"It wasn’t until about two years into the pandemic, when the “vax and relax” era was clearly not going to work, that I had to reckon with my system for organizing time. I couldn’t delay the future any longer; I couldn’t continue protecting the story of my life from the pandemic’s incursion. So I accepted the terrible fact that the pandemic was going to continue indefinitely and was not merely an event in my life but rather the container in which the rest of my life would take place. This was a difficult reckoning. It required that I come to terms with a great deal of grief about the failures of those around me; about what I lost and will have lost; a privilege in thinking that these were the sorts of world-historical changes that happened to other people, at other times. But it was also a reckoning that rescued the orderliness of time, for me. It was as if the clock was un-paused, and life resumed its forward march.
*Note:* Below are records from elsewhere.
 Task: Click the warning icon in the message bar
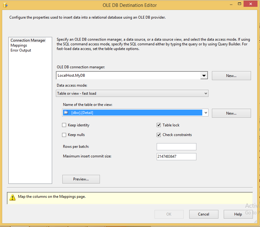[x=12, y=197]
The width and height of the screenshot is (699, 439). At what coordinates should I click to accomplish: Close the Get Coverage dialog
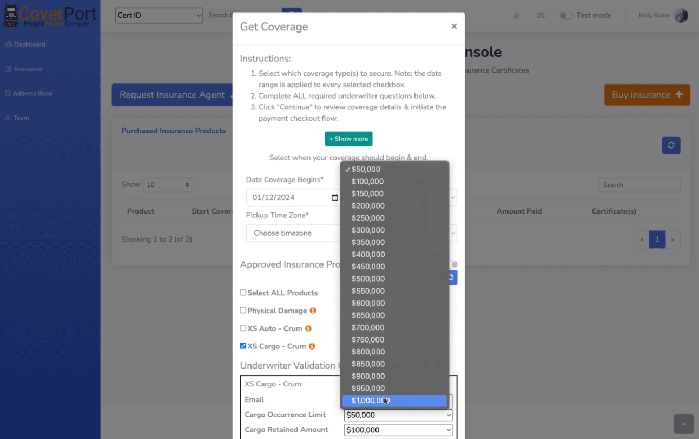pos(454,27)
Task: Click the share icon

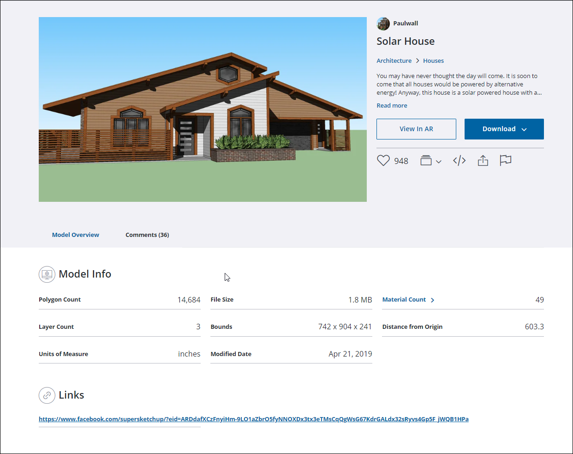Action: [x=483, y=161]
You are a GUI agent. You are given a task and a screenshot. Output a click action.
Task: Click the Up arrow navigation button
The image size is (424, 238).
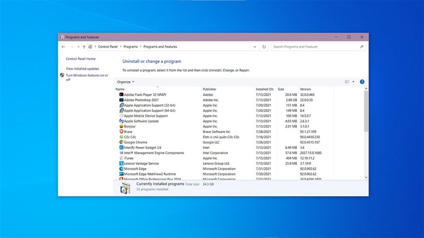coord(84,47)
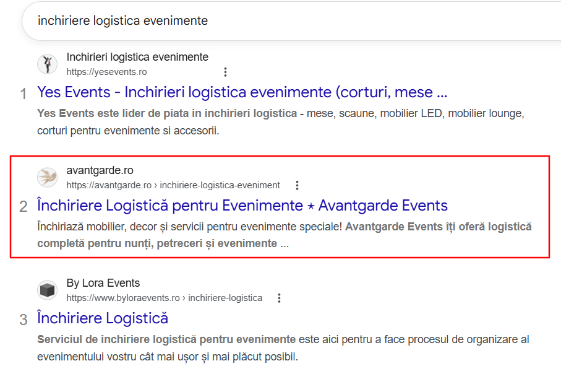Click the site name Inchirieri logistica evenimente
The image size is (561, 379).
click(x=137, y=57)
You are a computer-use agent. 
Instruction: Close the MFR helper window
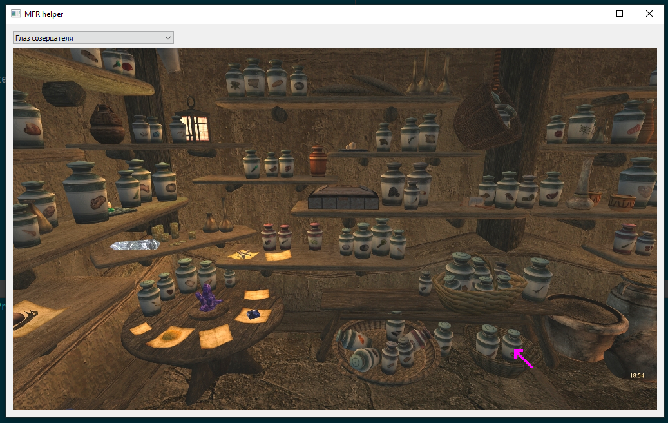click(x=649, y=14)
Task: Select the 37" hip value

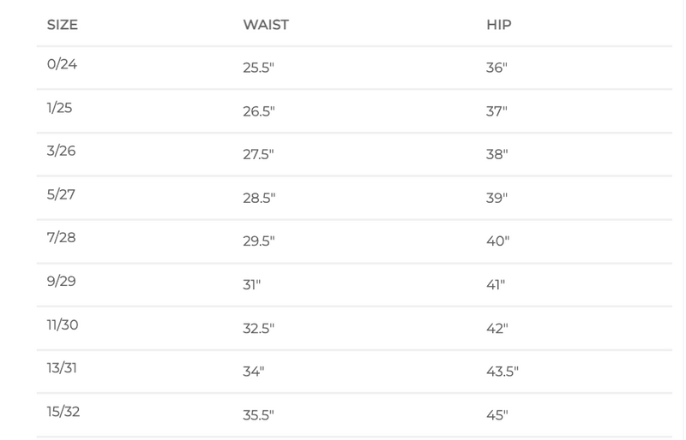Action: tap(497, 110)
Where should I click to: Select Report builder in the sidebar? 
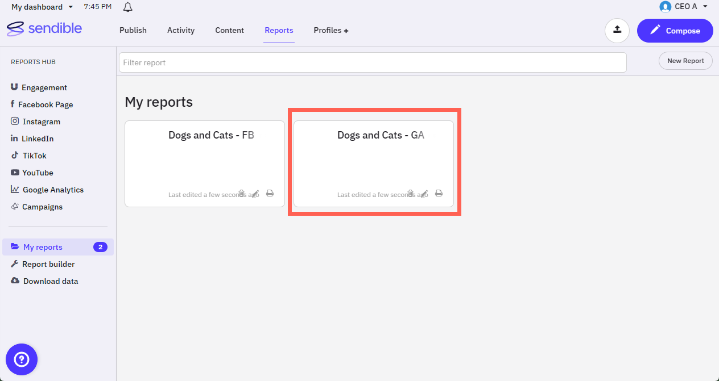48,264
I think most people stabilized their warped sense of time by other means. Instead of accepting that the pandemic continued on, that we failed to contain it and so would need to incorporate its ongoing reality into the stories we tell ourselves about our own lives, they instead transformed the fantasy of after into their reality. After the pandemic, after the lockdowns, after our world ruptured. They were able to interrupt the prolonged uncertainty that the pandemic had brought to all of our lives by erecting a finish line just in time for them to run through it. And as they ran through it, celebrating the fictional end of an arduous journey, they simultaneously invented a new before. This is the invention of memory. The Pandemic became something temporally contained, its crisp boundaries providing a psychic safeguard to any lingering anxieties around the vulnerability and interdependence of our bodies that only a virus could show us. No longer did it threaten to erupt in their everyday lives, forcing cancellations and illnesses and deaths. It was, officially, part of The Past. And from the safety of hindsight (even if only an illusion), people began telling and re-telling the story of The Pandemic in ways that strayed from how it all actually went down. It was a way to use memory as self-soothing."
--Emily Dupree, The invention of Memory
How the pandemic became "the past"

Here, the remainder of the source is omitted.